[Text and item location lines]
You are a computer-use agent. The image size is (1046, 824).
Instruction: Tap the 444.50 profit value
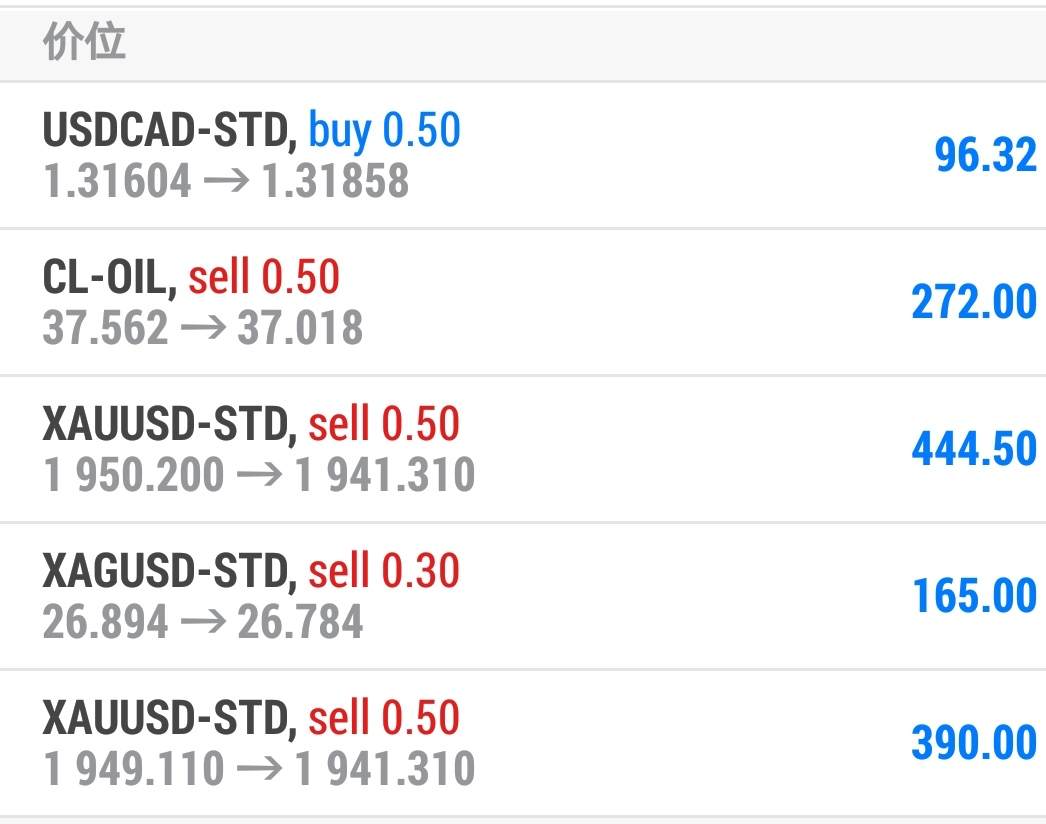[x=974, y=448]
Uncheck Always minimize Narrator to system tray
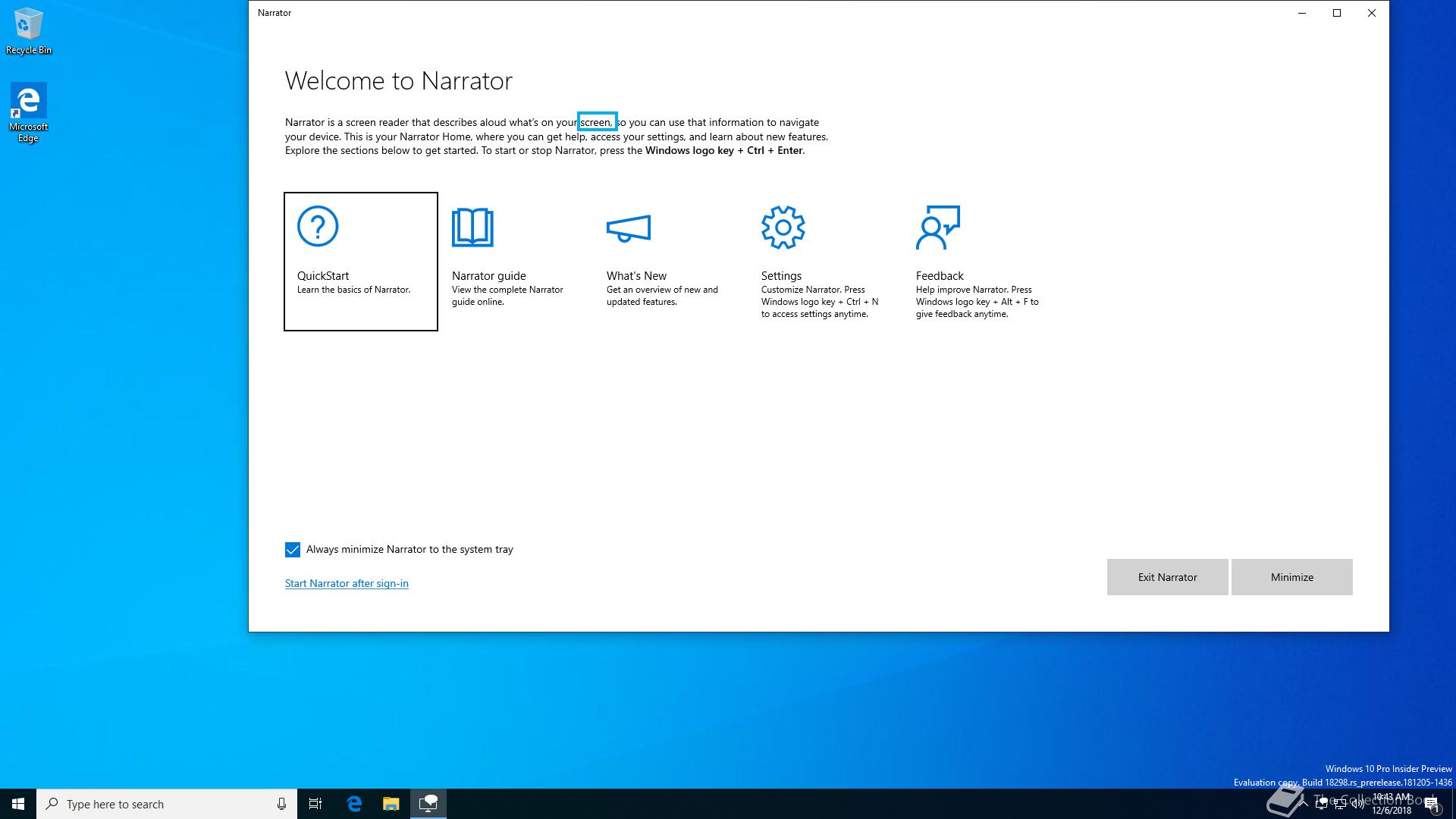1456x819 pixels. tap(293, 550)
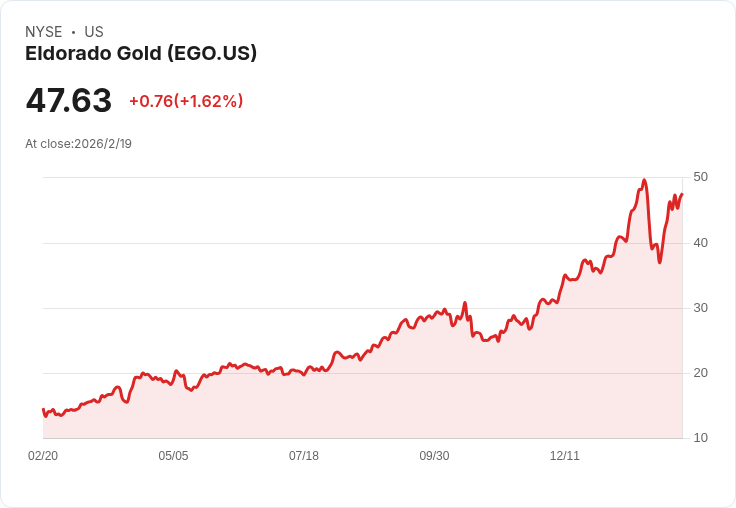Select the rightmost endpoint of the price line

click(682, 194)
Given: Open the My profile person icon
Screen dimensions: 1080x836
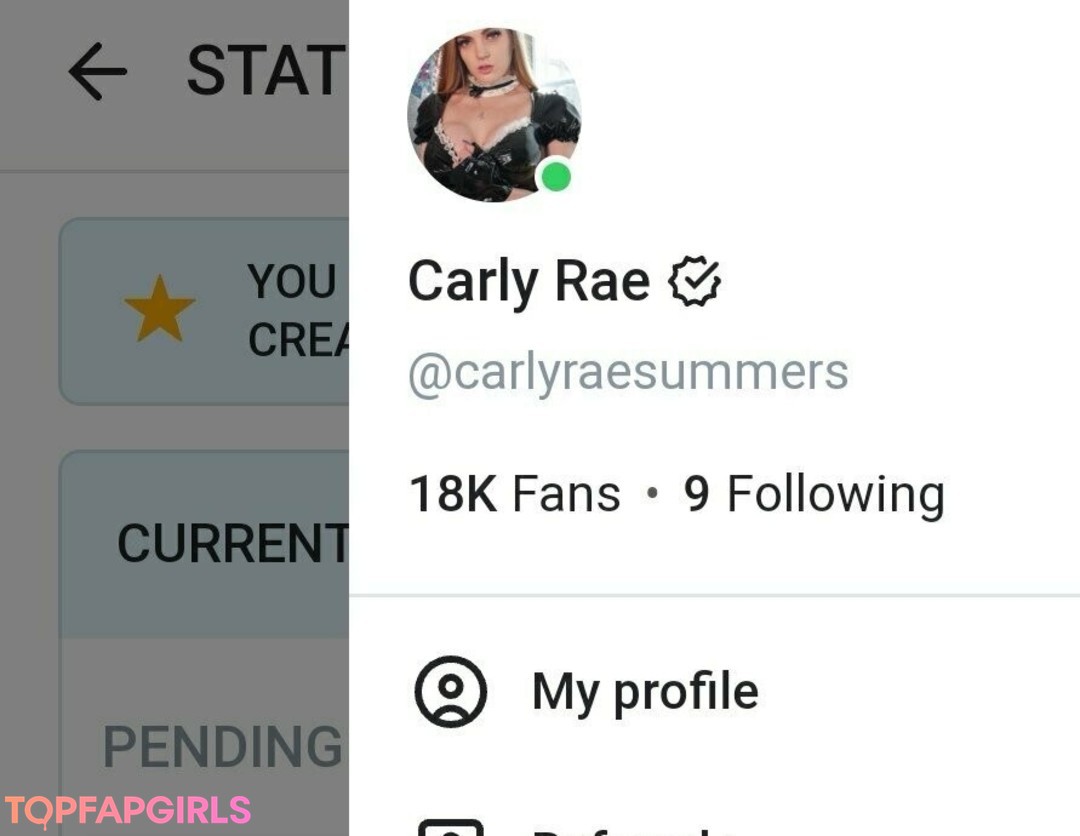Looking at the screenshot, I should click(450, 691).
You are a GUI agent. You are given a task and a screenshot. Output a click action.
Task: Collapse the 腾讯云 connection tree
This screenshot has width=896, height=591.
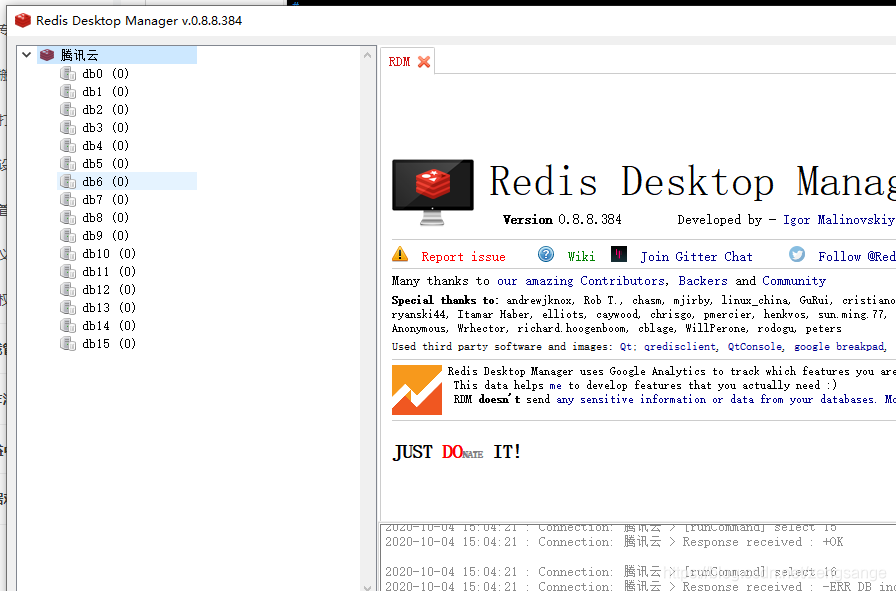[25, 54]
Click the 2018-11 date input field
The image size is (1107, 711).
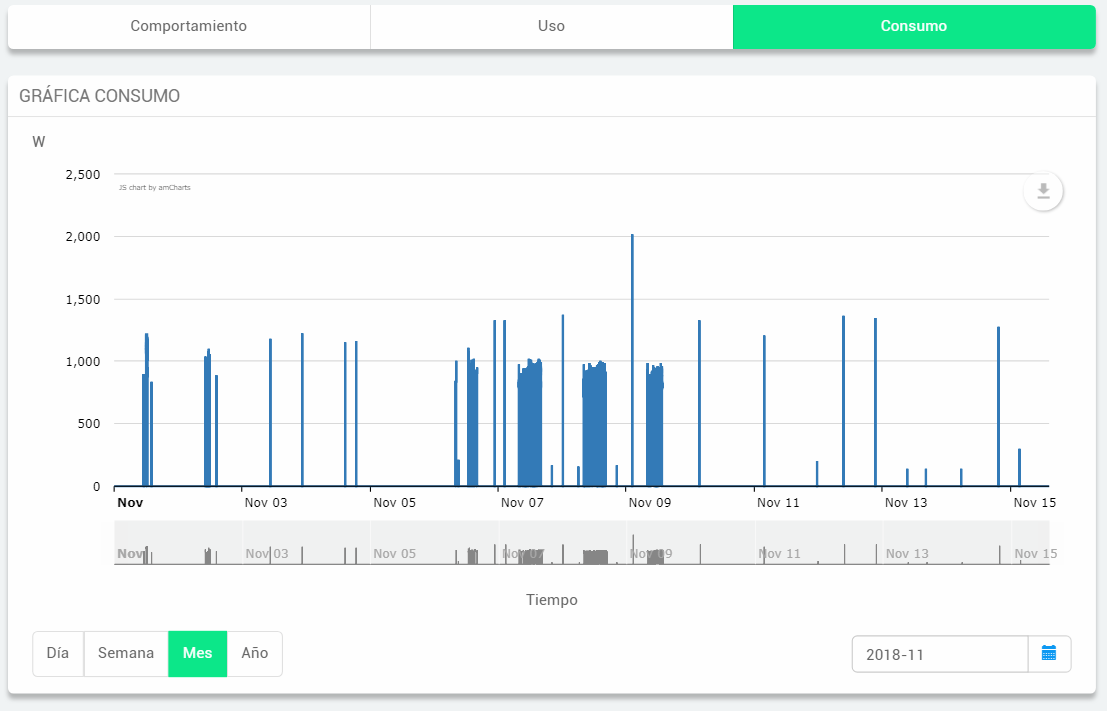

- GOAL
Beginning with the line containing "Click the 2018-11 date input field" and continuing through the final line, replace "date input field" with "date entry field" and reproduce those lines otherwise unaltered. Omit the pictures.

- THE REPLY
Click the 2018-11 date entry field
The image size is (1107, 711).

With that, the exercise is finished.